Ele passa o livro todo dizendo que o determinismo ambiental -a posição mais extrema da teoria da ‘tábula rasa’, segundo a qual a mente é desprovida de elementos inatos e será totalmente moldada pelo ambiente- é uma posição tão perigosa de defender quanto o determinismo genético e deixa a sensação de que não há de fato para onde correr, se alguém quiser preservar de algum modo os elementos mais essenciais do livre-arbítrio. Ao final, entretanto, usa de recursos filosóficos em poucas linhas para justificar que o livre-arbítrio continua defensável.

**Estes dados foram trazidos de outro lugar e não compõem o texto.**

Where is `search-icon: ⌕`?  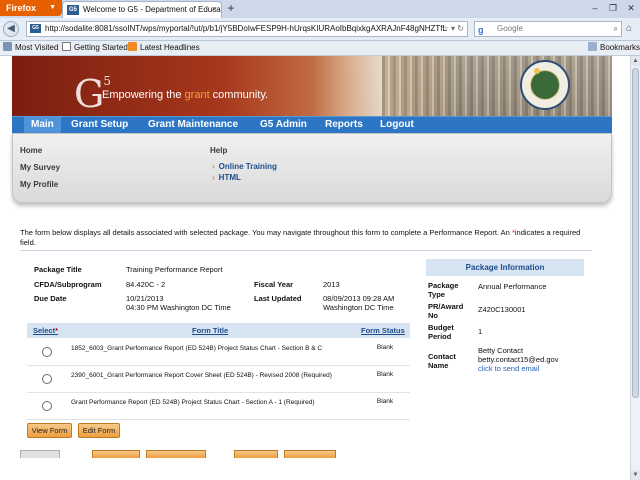
search-icon: ⌕ is located at coordinates (616, 29).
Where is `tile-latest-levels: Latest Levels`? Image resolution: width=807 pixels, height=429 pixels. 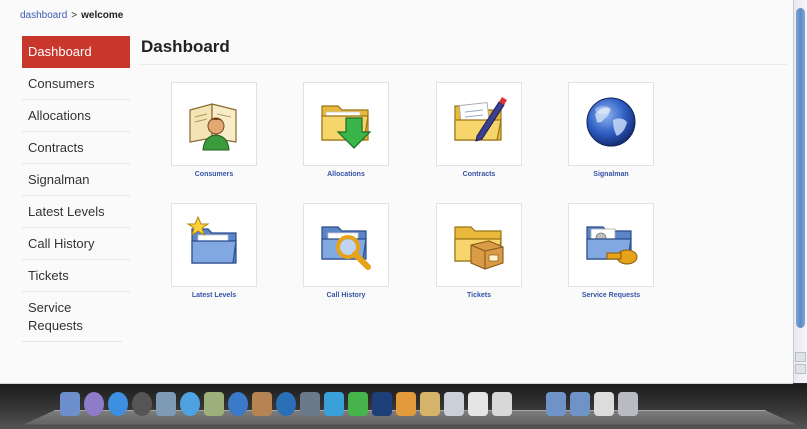 tile-latest-levels: Latest Levels is located at coordinates (214, 251).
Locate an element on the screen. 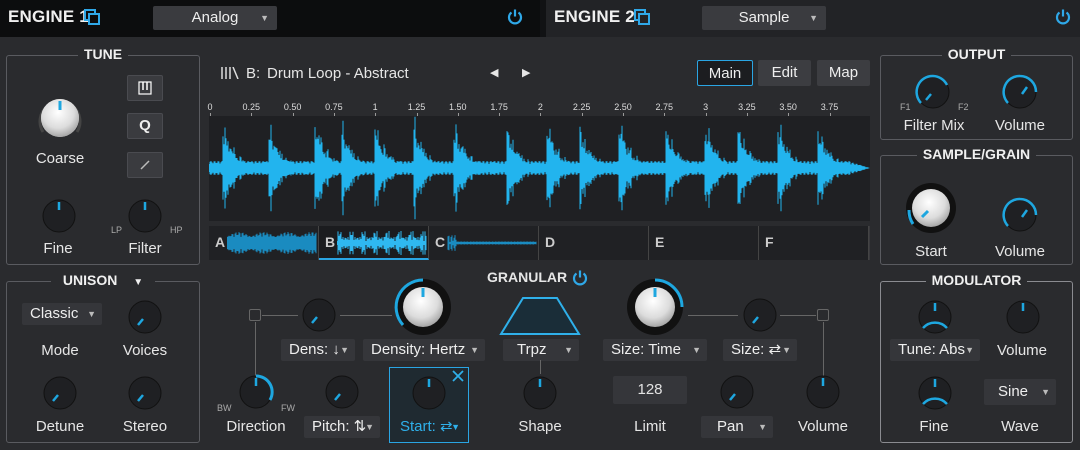 The height and width of the screenshot is (450, 1080). timeline-tick: 2 is located at coordinates (540, 107).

Ele diz: ‘O livre-arbítrio é inteiramente compatível com um cérebro primorosamente pré-especificado pelos genes e regido por eles’. Mas admite: ‘Não posso fingir que dei uma descrição refinada do livre-arbítrio, porque não acho que exista alguma’.

E arremata: ‘Não há um ‘eu’ dentro de meu cérebro; há somente um conjunto de estados cerebrais em eterna transformação, uma destilação de história, emoção, instinto, experiência e influência de outras pessoas - para não falar no acaso’.

Numa forma sugestiva de sua própria dificuldade de realmente dirimir a polêmica, Ridley encerra com os 12 barbudos com quem começou, sugerindo que nem eles, com sua capacidade extraordinária reunida, possivelmente teriam resolvido a dicotomia entre natureza e criação. ‘Mesmo que tivessem conseguido (...), as hostilidades teriam aparecido com bastante rapidez entre os partidários de diferentes teorias: é da natureza humana.’

Fonte: (Folha de SP, 29/8). JC e-mail 2596, de 30 de Agosto de 2004.